Bill reviewed two much-awaited books for the Wall Street Journal last weekend: Poor Economics by Abhijit Banerjee and Esther Duflo, and More Than Good Intentions by Dean Karlan and Jacob Appel.

The Good:

The books' signal achievement is in addressing two disgraceful problems that beset humanitarian aid. The first is that the effectiveness of aid is often not evaluated at all; the second is that even when aid is evaluated, the methods are often dubious, such as before-and-after analysis that doesn't take into account variables that have nothing to do with the aid itself. Humanitarian aid is usually flying blind. These books take the blinders off—de-worming does work, many other efforts do not.

But things are not as simple as they first appear. The authors are brutally honest about how difficult poverty-alleviation is….

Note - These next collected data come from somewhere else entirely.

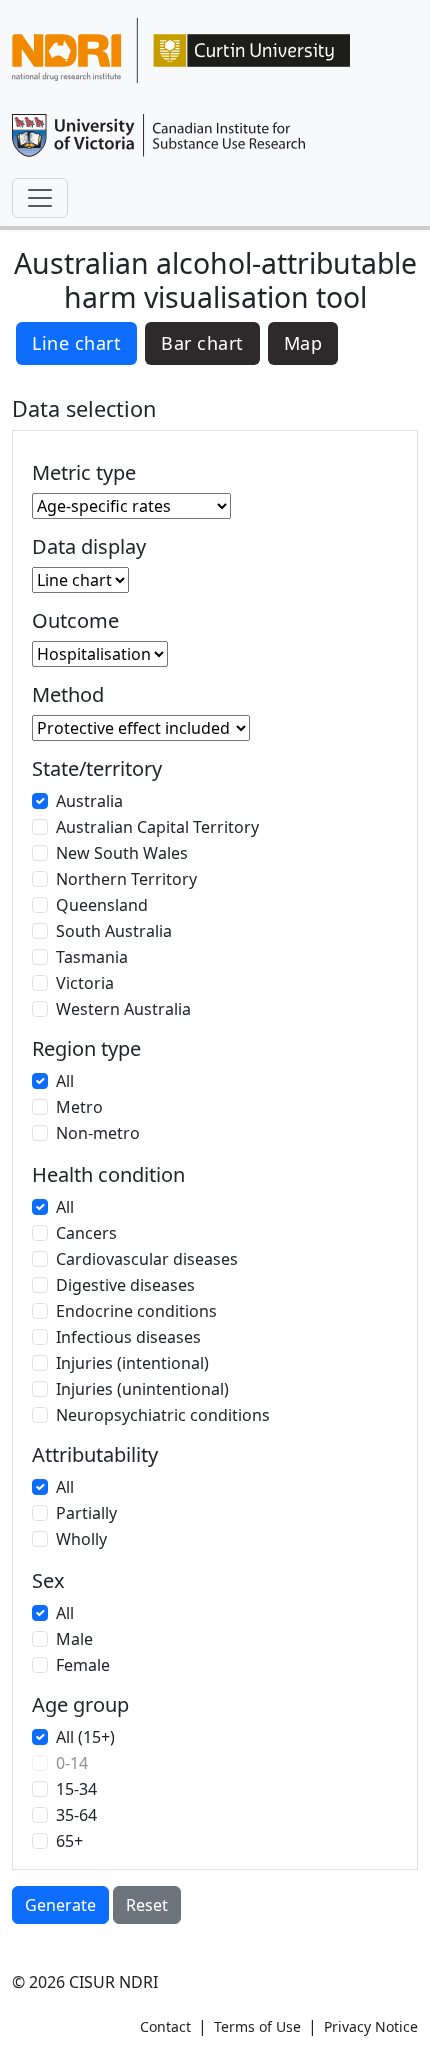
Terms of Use (257, 2026)
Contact (165, 2026)
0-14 (72, 1763)
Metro (79, 1107)
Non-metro (98, 1133)
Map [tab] (303, 343)
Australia (89, 801)
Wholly (81, 1539)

In addition to testing out ideas, such field work also has the benefit of letting researchers chat informally with poor people—conversation that can be thoroughly illuminating. What looks like irrationality may just be the failure of outsiders to fully appreciate the problem…

….

"More Than Good Intentions" and "Poor Economics" are marked by their deep appreciation of the precariousness that colors the lives of poor people as they tiptoe along the margin of survival. But I would give an edge to Mr. Banerjee and Ms. Duflo in this area—the sheer detail and warm sympathy on display reflects a true appreciation of the challenges their subjects face. Messrs. Karlan and Appel are at their best in addressing the subtleties of behavior and testing them in the psychology laboratory and in the field. They have produced a remarkably readable and credible analysis of the intertwining of irrationality and poverty.

The Not-so-Good:

Unfortunately, the books also indulge another sort of irrationality: the demand for big, general statements even if you're discussing limited, context-specific matters. The authors criticize over-generalizing and over-promising in the aid business, but they too often do their own exaggerating when it comes to what their methods can deliver. Both books end with overselling, "five key lessons" (Banerjee and Duflo) or "seven ideas that work" (Karlan and Appel), overriding their own previous cautions about sensitivity to context and the limits to each intervention. Other economists criticize overselling as a common fault of those who do these small experiments.